• ABOUT THIS TASK:
Locate the line that contains "Select the Spot Light shelf tool". Reproduce it and all following lines up to the end of the material, exactly and with nothing added.

---*---

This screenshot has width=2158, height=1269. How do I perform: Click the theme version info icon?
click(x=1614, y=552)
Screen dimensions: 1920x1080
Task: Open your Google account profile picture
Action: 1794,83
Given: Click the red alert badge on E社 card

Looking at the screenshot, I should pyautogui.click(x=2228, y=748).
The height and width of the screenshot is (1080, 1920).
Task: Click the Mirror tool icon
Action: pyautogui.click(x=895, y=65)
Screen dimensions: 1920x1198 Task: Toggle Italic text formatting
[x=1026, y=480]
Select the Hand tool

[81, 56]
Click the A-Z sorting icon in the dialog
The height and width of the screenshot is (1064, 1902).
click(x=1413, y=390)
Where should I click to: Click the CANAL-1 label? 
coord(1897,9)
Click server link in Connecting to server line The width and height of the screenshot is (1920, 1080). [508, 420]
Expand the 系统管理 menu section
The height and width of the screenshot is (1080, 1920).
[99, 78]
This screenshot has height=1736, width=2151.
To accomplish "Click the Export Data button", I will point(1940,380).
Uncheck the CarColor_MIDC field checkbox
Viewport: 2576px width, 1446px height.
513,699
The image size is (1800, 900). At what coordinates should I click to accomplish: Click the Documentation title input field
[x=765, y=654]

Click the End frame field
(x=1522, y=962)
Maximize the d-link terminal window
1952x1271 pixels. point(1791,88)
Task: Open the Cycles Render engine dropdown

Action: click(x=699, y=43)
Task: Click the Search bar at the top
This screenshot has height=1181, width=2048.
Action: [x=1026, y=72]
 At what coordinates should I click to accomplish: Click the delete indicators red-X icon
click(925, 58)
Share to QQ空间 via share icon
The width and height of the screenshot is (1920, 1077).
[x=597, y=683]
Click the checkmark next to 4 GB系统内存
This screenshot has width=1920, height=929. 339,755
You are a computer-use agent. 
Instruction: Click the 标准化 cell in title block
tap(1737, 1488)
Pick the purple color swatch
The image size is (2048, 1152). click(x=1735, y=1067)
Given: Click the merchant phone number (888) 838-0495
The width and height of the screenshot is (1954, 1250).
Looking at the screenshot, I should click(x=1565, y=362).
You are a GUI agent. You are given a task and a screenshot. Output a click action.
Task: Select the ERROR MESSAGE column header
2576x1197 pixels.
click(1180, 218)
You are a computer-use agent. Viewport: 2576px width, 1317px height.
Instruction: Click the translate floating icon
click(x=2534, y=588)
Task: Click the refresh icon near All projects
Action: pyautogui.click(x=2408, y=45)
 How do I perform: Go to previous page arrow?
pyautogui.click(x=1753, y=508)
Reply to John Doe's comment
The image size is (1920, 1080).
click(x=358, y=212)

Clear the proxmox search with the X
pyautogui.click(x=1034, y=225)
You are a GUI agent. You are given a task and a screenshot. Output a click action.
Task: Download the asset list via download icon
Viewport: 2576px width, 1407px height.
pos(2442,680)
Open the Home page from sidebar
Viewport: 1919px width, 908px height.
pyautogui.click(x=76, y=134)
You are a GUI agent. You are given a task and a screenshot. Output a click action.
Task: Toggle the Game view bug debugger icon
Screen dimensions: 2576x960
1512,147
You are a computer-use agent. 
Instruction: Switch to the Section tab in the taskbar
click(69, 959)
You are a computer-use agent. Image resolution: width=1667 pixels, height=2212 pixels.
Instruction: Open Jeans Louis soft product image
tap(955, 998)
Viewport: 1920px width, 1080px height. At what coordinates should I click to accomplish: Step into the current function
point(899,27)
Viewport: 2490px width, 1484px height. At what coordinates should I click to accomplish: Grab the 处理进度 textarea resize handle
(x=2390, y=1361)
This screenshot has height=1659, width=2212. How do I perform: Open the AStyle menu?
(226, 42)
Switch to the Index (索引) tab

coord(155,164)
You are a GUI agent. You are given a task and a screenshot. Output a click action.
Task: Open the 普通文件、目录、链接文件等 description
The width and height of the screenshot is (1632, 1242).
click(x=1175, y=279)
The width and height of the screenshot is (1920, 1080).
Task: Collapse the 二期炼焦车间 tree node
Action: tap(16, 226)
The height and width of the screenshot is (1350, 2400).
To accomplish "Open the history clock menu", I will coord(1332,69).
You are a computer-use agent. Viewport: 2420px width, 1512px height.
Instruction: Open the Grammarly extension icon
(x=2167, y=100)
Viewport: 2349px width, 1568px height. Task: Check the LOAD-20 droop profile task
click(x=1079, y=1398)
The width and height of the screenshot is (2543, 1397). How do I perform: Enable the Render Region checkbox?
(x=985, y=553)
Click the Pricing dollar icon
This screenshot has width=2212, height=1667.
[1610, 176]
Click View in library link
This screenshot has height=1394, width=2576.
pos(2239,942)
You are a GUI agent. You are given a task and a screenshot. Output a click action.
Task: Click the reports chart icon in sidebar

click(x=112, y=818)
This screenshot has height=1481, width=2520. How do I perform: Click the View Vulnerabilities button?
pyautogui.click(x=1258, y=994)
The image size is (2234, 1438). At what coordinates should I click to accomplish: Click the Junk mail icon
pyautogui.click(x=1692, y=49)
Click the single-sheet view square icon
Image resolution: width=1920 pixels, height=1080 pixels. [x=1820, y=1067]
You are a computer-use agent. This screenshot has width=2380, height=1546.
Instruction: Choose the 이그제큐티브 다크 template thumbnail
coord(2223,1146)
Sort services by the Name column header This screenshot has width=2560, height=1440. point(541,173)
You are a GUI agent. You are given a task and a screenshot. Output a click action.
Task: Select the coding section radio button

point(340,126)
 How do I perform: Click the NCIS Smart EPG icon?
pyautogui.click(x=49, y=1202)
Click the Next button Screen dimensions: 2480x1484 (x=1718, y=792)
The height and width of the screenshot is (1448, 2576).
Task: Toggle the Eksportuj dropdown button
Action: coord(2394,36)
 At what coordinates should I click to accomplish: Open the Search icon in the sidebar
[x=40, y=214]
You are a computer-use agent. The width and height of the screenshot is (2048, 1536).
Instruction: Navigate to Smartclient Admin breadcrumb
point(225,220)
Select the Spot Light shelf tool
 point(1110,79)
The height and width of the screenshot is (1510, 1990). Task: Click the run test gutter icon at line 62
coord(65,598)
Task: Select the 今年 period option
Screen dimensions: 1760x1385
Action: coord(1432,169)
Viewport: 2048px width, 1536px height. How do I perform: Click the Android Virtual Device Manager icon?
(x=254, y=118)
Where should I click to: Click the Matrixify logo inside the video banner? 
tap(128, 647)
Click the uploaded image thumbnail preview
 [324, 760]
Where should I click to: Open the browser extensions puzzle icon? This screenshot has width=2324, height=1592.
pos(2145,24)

---*---

• EXPECTED OUTPUT:
Select the Spot Light shelf tool
 point(1110,79)
The height and width of the screenshot is (1510, 1990). Task: Click the run test gutter icon at line 62
coord(65,598)
Task: Select the 今年 period option
Screen dimensions: 1760x1385
Action: coord(1432,169)
Viewport: 2048px width, 1536px height. How do I perform: Click the Android Virtual Device Manager icon?
(x=254, y=118)
Where should I click to: Click the Matrixify logo inside the video banner? 
tap(128, 647)
Click the uploaded image thumbnail preview
 [324, 760]
Where should I click to: Open the browser extensions puzzle icon? This screenshot has width=2324, height=1592.
pos(2145,24)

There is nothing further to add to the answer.